Recent studies have shown robotic PCI to be a feasible way to treat coronary artery disease. But at the annual Transcatheter Cardiovascular Therapeutics (TCT) conference Oct. 30, Ryan D. Madder, MD, took the conversation a step further: Will it eventually be possible to perform “tele-stenting” over long distances?

In other words, could an operator in Florida, using robotic technology, perform PCI on a patient in Montana? How about Germany?

Madder served as the lead investigator of the REMOTE-PCI study, which demonstrated operators can perform PCI while in a different room from the patient. In this case, it was simply an adjacent room in a cath lab because the current robotic technology requires a hardwire connection between the system itself and the interventional cockpit that controls the system.

Madder’s research team from Spectrum Health in Grand Rapids, Michigan, reported 19 of 22 lesions (86.4 percent) were successfully treated via advancement and retraction of guidewires, balloons and stents by the robotic device. Nineteen of 20 patients experienced residual stenosis of less than 30 percent and were discharged from the hospital without repeat revascularization or death—a 95 percent procedural success rate.

To perform these operations truly remotely, not just a room away, the bedside robotic arm would need to be connected to the cockpit control center through a web-based network. Madder pointed to a case from 2001 called “The Lindbergh Operation” in which an operator in New York completed a robotic laparoscopic cholecystectomy on a patient in Strasbourg, France.

“I would argue with all the advances that have been made in internet connectivity, if they can do this back then, I think we can probably figure out how to do tele-stenting now,” said Madder, who has received research support from Corindus Vascular Robotics, the manufacturer of the system.

Of course, there are additional hurdles to address.

Ehtisham Mahmud, MD, another principle investigator of the technology who has received research funding from Corindus, said regulatory issues would be a factor.
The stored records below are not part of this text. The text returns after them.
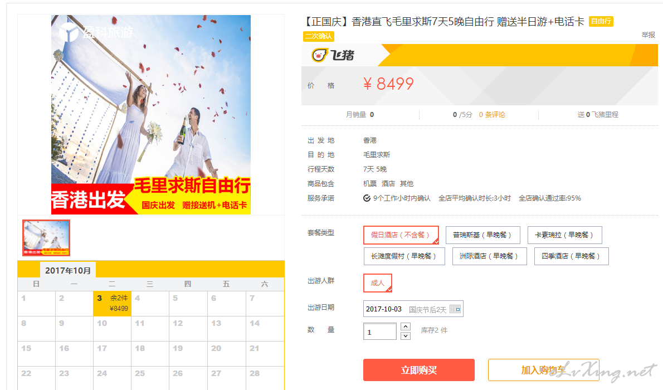The width and height of the screenshot is (663, 390).
Task: Click the 自由行 yellow tag badge
Action: click(x=601, y=21)
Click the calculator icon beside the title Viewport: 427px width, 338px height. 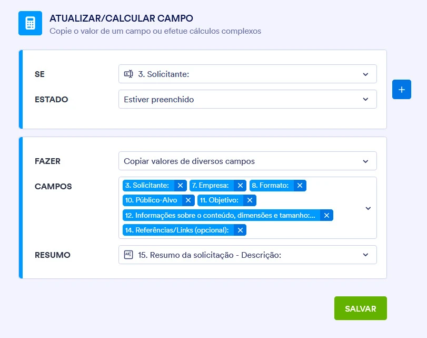tap(30, 23)
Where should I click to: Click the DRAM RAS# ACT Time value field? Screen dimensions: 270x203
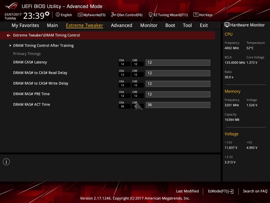coord(178,105)
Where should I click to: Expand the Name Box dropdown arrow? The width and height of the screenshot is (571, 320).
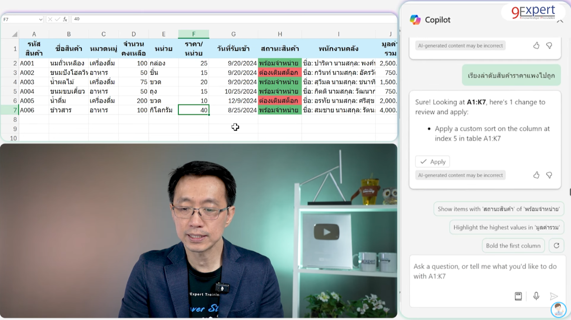[40, 19]
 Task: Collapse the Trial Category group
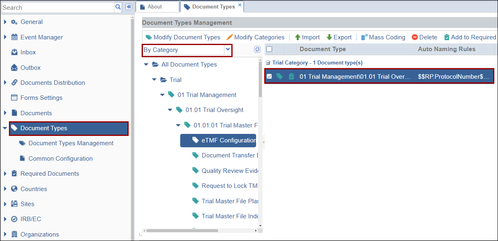point(268,63)
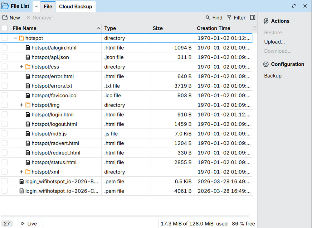Open the Filter funnel icon
312x228 pixels.
[229, 18]
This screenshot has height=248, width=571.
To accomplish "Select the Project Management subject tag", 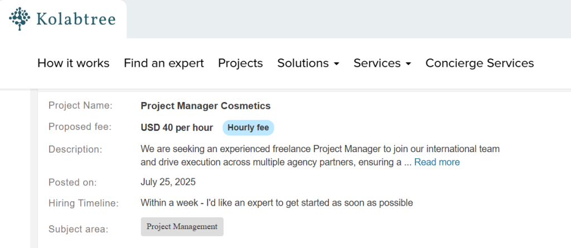I will coord(182,227).
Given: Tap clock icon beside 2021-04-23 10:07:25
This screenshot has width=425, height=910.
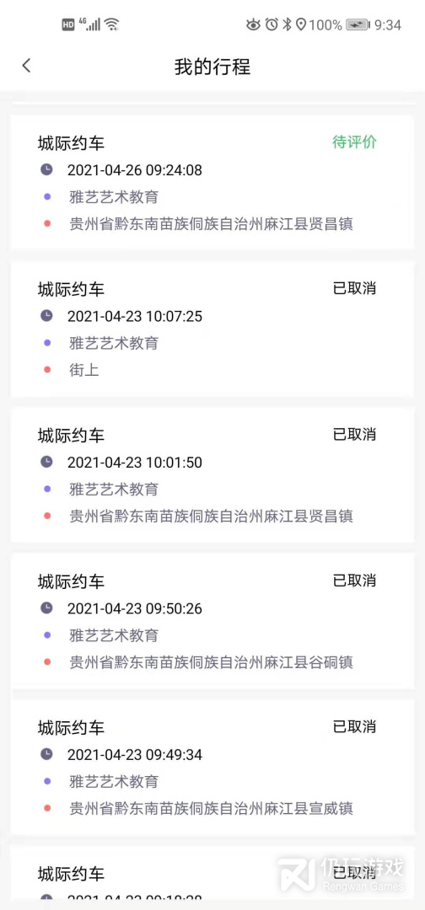Looking at the screenshot, I should (x=46, y=316).
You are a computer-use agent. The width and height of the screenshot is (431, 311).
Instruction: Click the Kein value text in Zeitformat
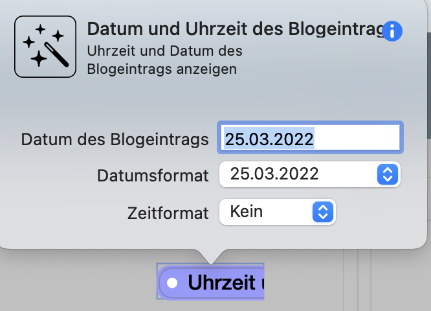(x=247, y=211)
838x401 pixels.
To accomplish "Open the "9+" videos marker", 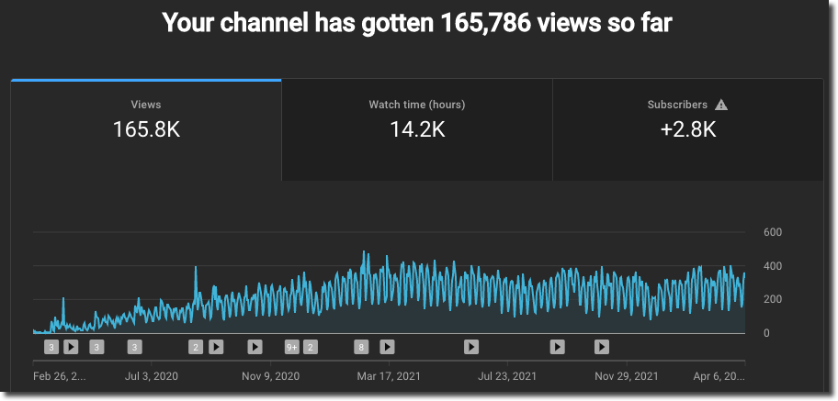I will coord(292,347).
“You’ve got to figure out if the physician is doing it robotically, are they going to be licensed where they operate the robot or where the patient is?” said Mahmud, with the University of California, San Diego School of Medicine.

Is robotic PCI even necessary?

PCI was first performed 40 years ago and has become a widespread procedure for interventional cardiologists. With so many skilled human operators, should hospitals spend the roughly $650,000 for the second-generation CorPath GRX, plus the additional $650 to 750 for each single-use accessory cartridge?

Mahmud believes the biggest beneficiaries of the technology could be interventionalists themselves. By taking them away from patients’ bedside, the exposure to radiation could be cut by 95 to 97 percent, previous studies have shown. And common orthopedic injuries among interventional cardiologists could be reduced because physicians won’t spend as much time hunched over patients wearing heavy lead aprons, Mahmud said.

What would remote PCI look like?

Both Madder and Mahmud agree that tele-stenting wouldn’t relieve the need for a physician to be in the room during these procedures. Manual access to the patient would still be required in case there are complications.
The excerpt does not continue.